Datasets – Data Science Hub @ the Claremont Colleges Library

Open data repositories

These are mostly structured data (some very large datasets) for secondary analysis, reproducible research, and exploring big data techniques.

Collaborative Research in Computational Neuroscience (CRNS) hosts experimental datasets of high quality that will be valuable for testing computational models of the brain and new analysis methods. The data include physiological recordings from sensory and memory systems, as well as eye movement data.
figshare contains data deposited from academic researchers in a number of disciplines
ICPSR is one of the largest and oldest archives of social science data. Its faceted search interface enables you to find datasets based on subject areas, as well as variable types and research methods used.
Kaggle hosts a large variety of datasets primarily for training and experimentation. Data is primarily in .csv format though many datasets are in JSON. There are datasets for “big data” and machine learning work and Kaggle sponsors a variety of competitions around data analysis. The data comes from a variety of sources and is not peer-reviewed by Kaggle itself (so be cautious about research use).
Zenodo is an open source global repository for research data.

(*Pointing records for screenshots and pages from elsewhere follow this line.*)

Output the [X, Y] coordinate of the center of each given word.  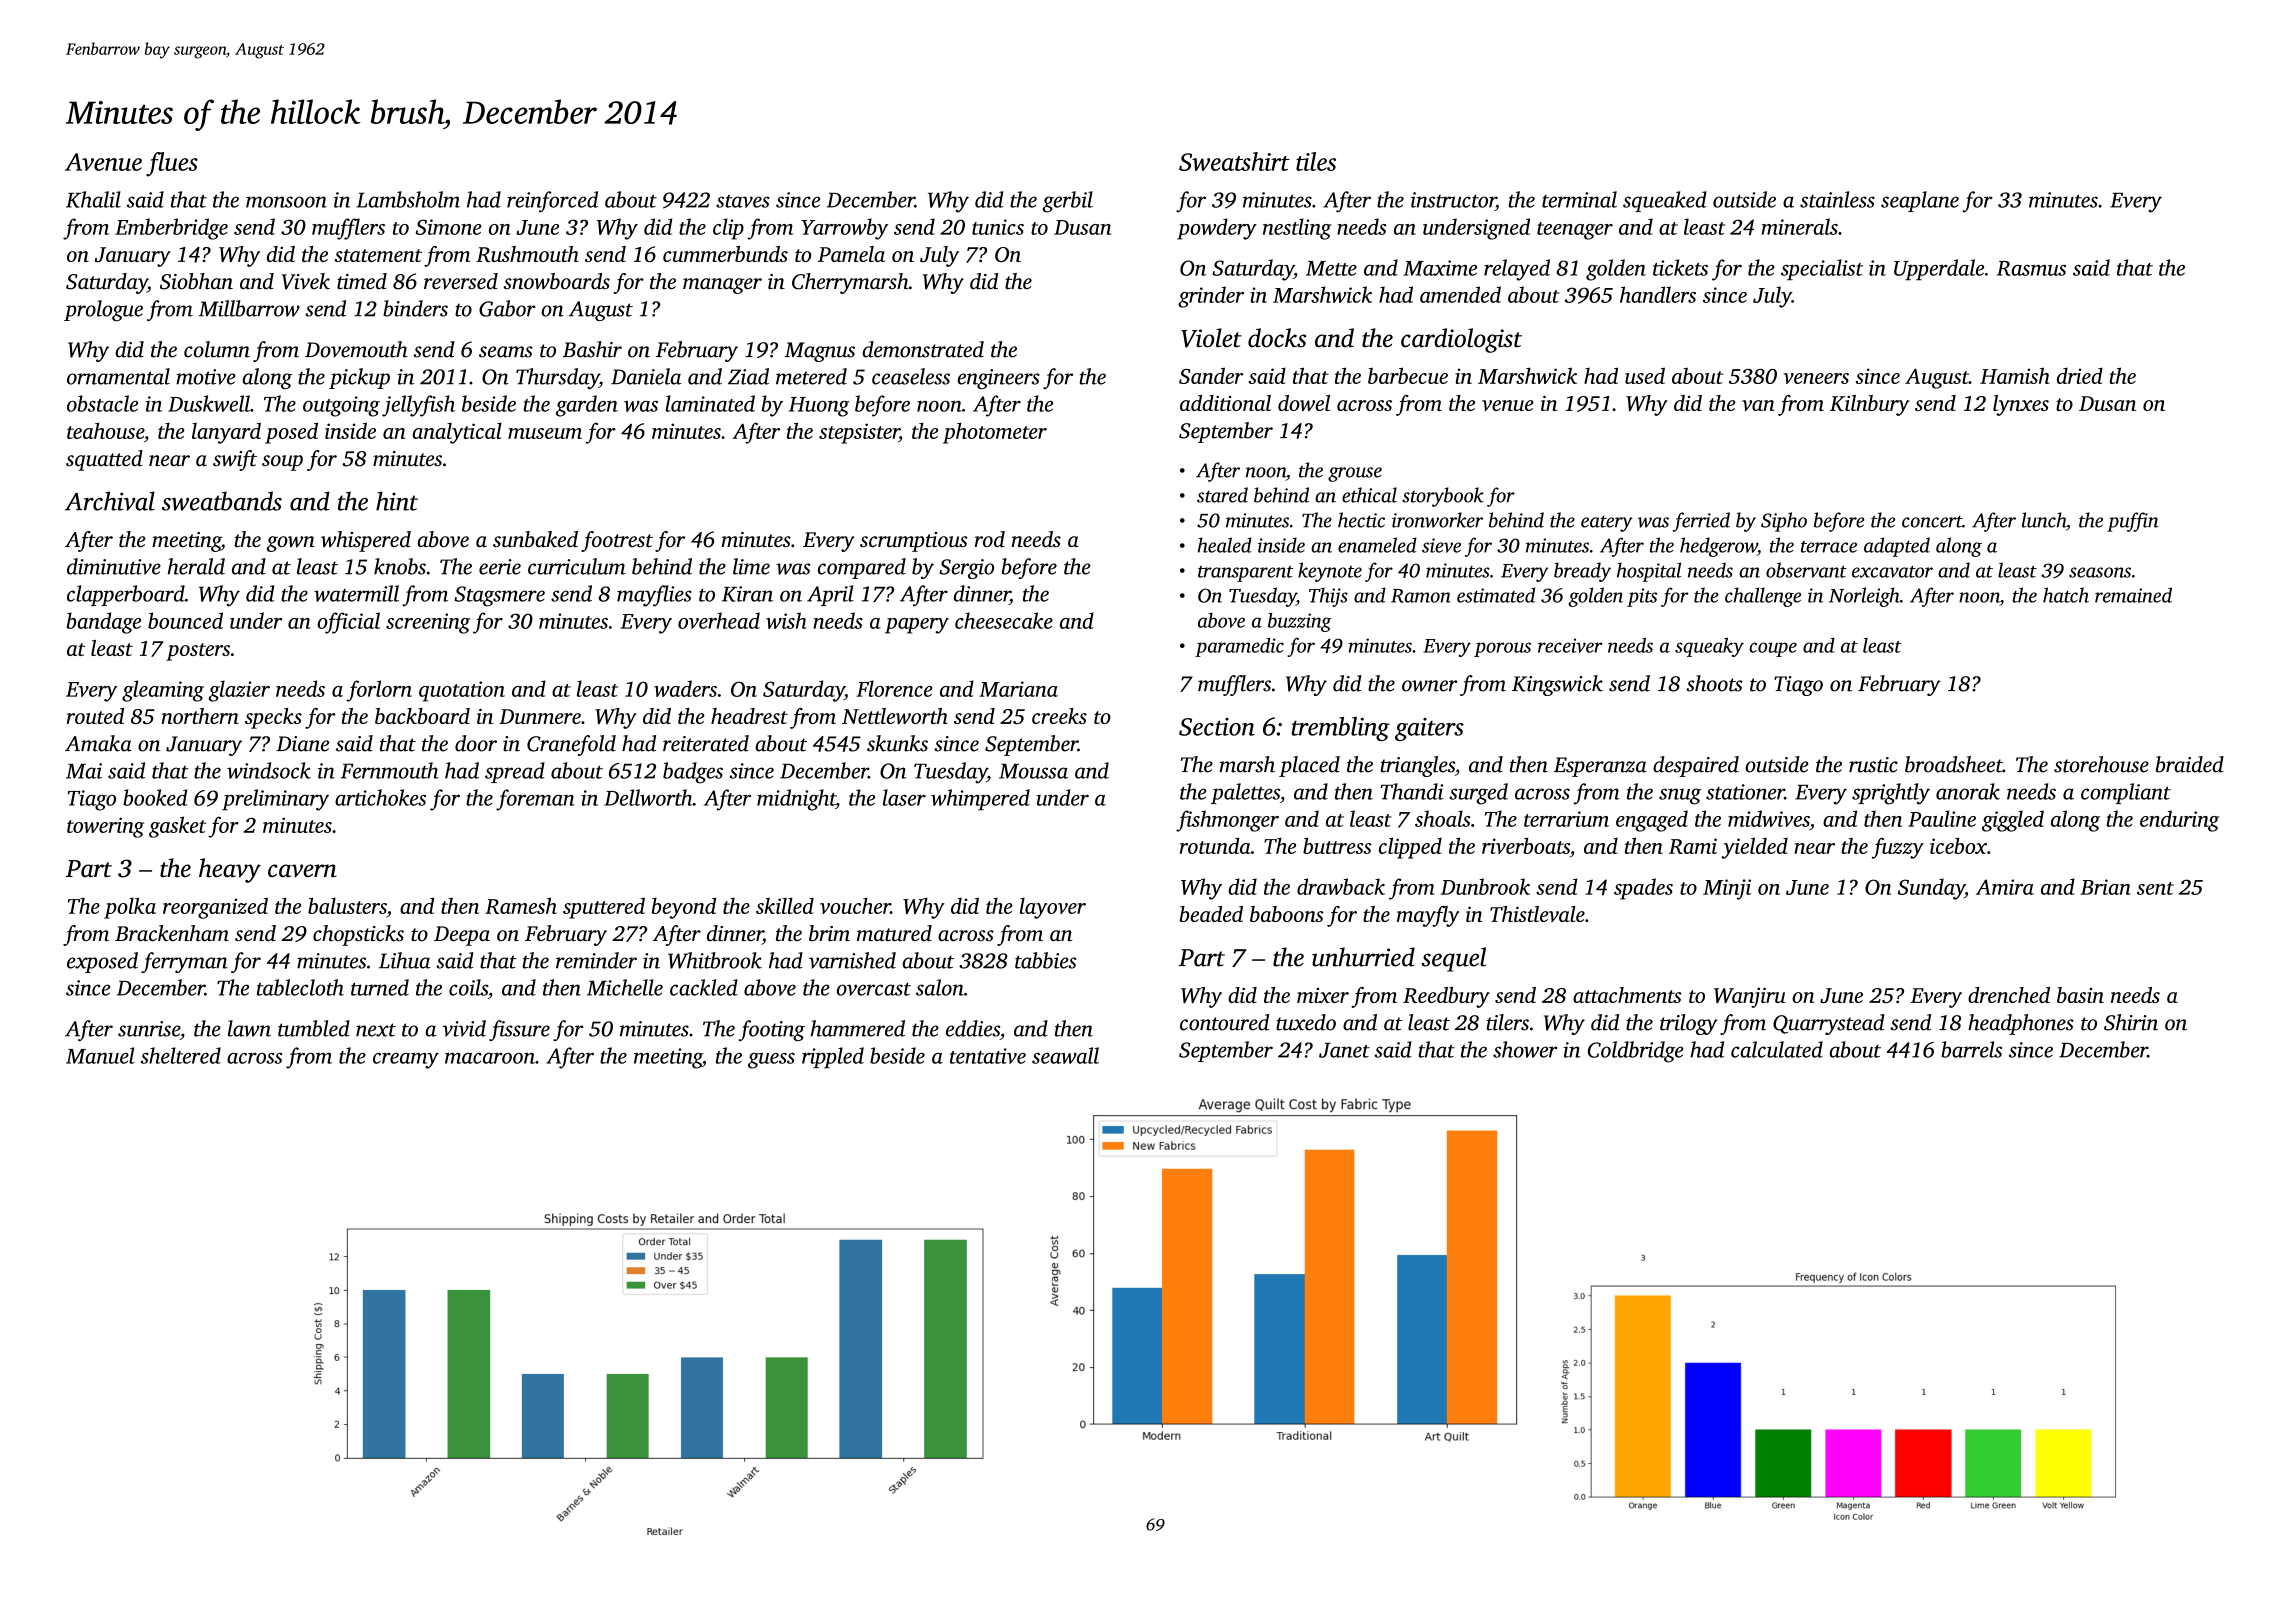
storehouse [2101, 764]
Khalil [93, 199]
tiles [1316, 161]
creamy [406, 1060]
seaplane [1920, 201]
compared [862, 568]
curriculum [577, 566]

The library has subscription-based access to some data resources that will require you to log in with your Claremont credentials.

These subscription databases primarily include government statistics, and business and industry reports.

Take a look at the Finding Data & Statistics Guide for more information.

New and unusual datasets that might be interesting to work with (a rotating feature — suggestions welcome!)

What’s on the menu? Historic menu data from the city of New York.

Remittances – World Bank data on international remittance payments.